Das klingt alles sehr nach Schleichwerbung...


----------



## Advertising_Guy (28. September 2008)

Ich mache keine Schleichwerbung, ich mache offensichtliche Werbung für den Laden ;-).

Na vielleicht sollten wir uns dann einfach mal treffen und zusammen die Filiale am Friedrich-Ebert-Damm besuchen. Was soll ich in Harburg, wenn ich in Hamburg wohne?

Die Unterschiedlichen Preise Internet/Laden sind nicht wirklich nachvollziehbar. Kostet bei Mercedes ein Wagen online weniger, als im Laden? Die Webseite führt die gleichen Waren, die zu gleichen Konditionen eingekauft wurden. Ob ich sie mir nun selbst aus dem Regal nehmen oder ein 400 Euro Jobber nimmst sie aus dem Regal und packt sie in ein Paket macht keinen großen Unterschied. Lagerkosten, Mitarbeiter, Logistik etc.  "Eine Webseite kostet weniger als ein Laden" ist leider kein Argument und erklären nicht Preisunterschiede von 4,90  und 29,90. Wobei ich immer noch denke, dass es sich mal wieder um einen Fehler in der Preisauszeichnung gehandelt hat. Oder kostet eine Sattelstütze der Eigenmarke wirklich soviel? Wenn es online bei BOC schon Markenteile für 30,- gibt.

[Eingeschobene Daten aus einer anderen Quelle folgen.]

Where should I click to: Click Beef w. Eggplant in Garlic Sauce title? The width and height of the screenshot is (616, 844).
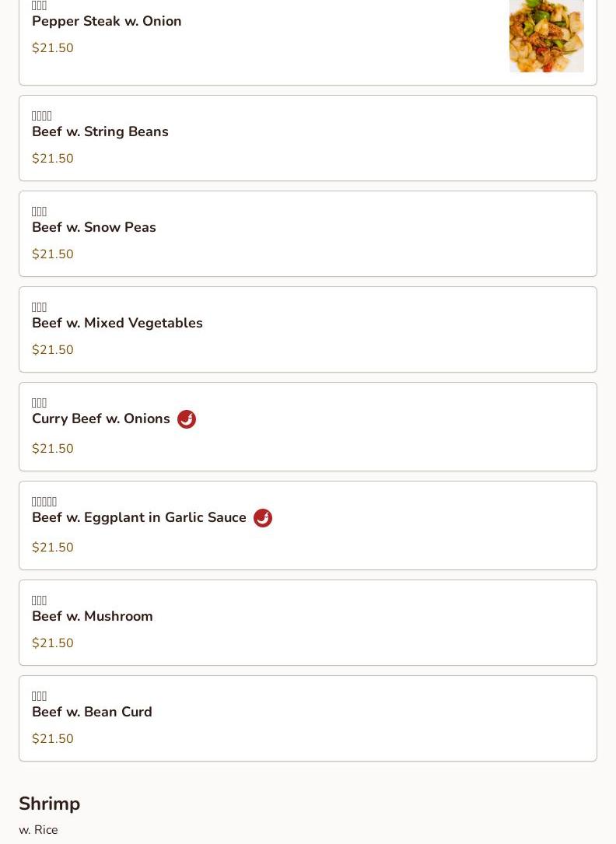(139, 517)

Aber warum im Laden vier Monate alte Prospekte mit alten Preisen ausliegen, verstehe ich nicht. Und warum ein Werkzeug im Regal 6,99 an der Kasse 4,99 und auf der Aktionsfläche 7,99 kostet, DAS versteht nicht mal der Verkäufer im Laden.

Mag sein dass es in Harburg oder Altona anders ist. Ein Laden ist nur so gut, wie sein Personal. Aber Friedrich-Ebert Damm ist wirklich schlecht, was den Service angeht. Und da bin ich leider nicht alleine mit der Meinung, wenn man sich umhört. Ich habe mir die Preise leider nicht ausgedacht. Ich hab auch absolut nichts dagegen Fahrrad Nielandt hatte den gleichen Preis und ich wollte mein Rad ja auch bei BOC abgeben, hätte ich nicht zufällig eine schnellere Alternative gefunden. Wobei der Preis bei BOC ein Schätzpreis war. Mein Rad mal reinschieben, damit man es sich genauer anschauen kann, dafür war keine Zeit, obwohl fünf Leute in der Werkstatt standen und im Laden keine weiteren Kunden waren.


----------



## John Rico (28. September 2008)

AndreZ. schrieb:


> Das klingt alles sehr nach Schleichwerbung...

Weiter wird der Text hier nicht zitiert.